John Warren Bettis (October 24, 1924 – June 23, 2011) was an Ohio jurist who served as a judge on the Ohio Court of Claims.

==Early life==
Bettis was born in Salineville, Ohio. He died at his home in Salem, Ohio

==Military service==
He enlisted in the United States Marine Corps in 1943 and spent boot camp in San Diego, California. His advanced individual training was spent on the Big Island of Hawaii as an infantry man. After completing his training, he was assigned to the 5th Marine Division, 26th Regiment. His regiment landed on Iwo Jima on February 19, 1945 and participated in the Battle of Iwo Jima; he was shot in the face on March 1, 1945. He was awarded the Purple Heart for injuries he received. He was a member of the Salineville American Legion.

==Legal career==
Bettis earned his law degree at the Salmon P. Chase College of Law in 1952.

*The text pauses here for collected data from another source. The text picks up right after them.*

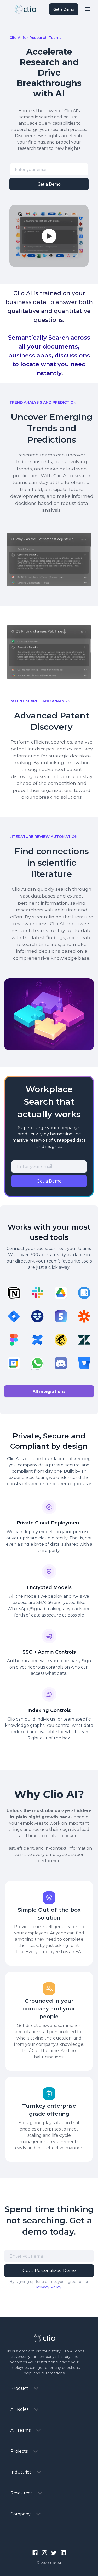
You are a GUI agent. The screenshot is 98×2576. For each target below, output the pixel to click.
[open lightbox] (49, 236)
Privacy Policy (48, 2287)
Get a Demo (63, 9)
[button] (87, 9)
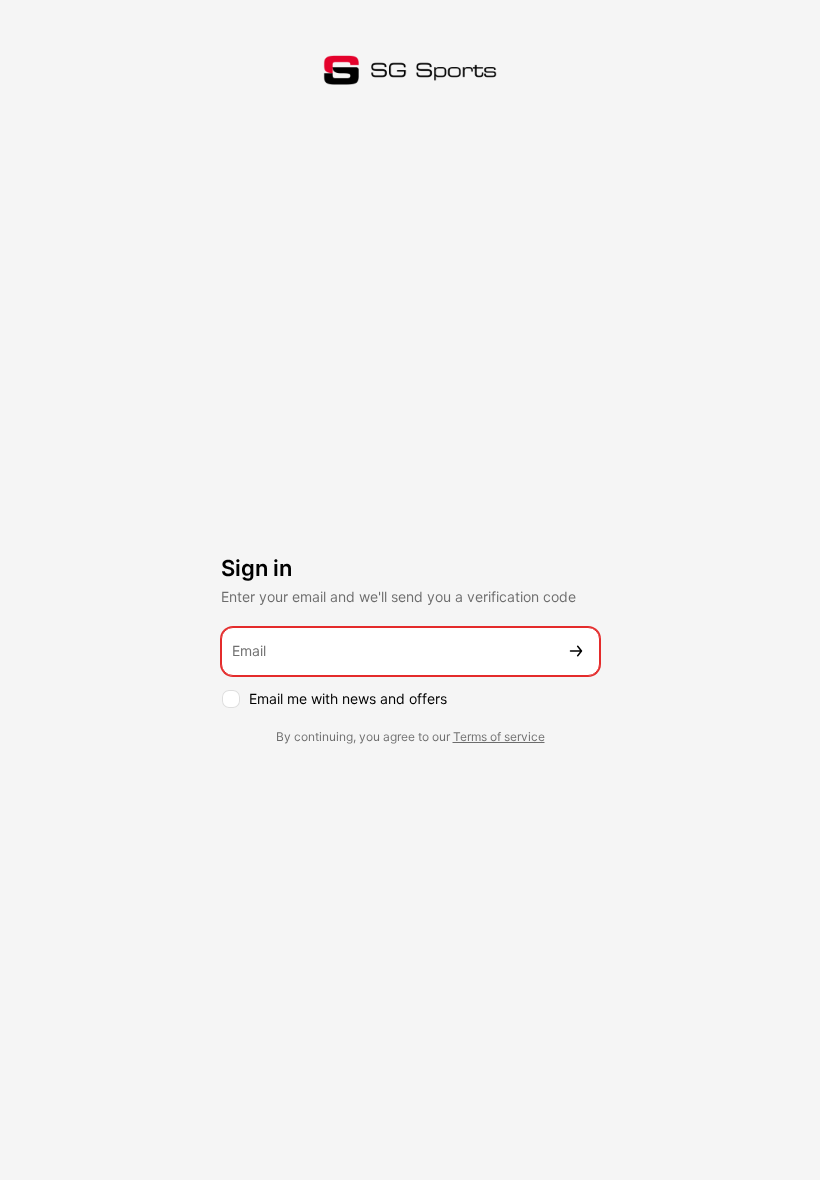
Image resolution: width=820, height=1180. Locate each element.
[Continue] (576, 651)
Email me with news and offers (348, 698)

He practiced law from 1952 to 1970. He then served as the county prosecutor for Columbiana County, Ohio, from 1965 to 1970. He then was elevated to the bench, serving as a judge of the Columbiana County Common Pleas Court from 1970 to 1986. From 1986 to 1993, Bettis served as disciplinary counsel to the Ohio Supreme Court, after which he retired.

Bettis sat on the Court of Claims by appointment (1994–2011).

Bettis also served in the Ohio House of Representatives and as a commissioner of the Public Utilities Commission of Ohio.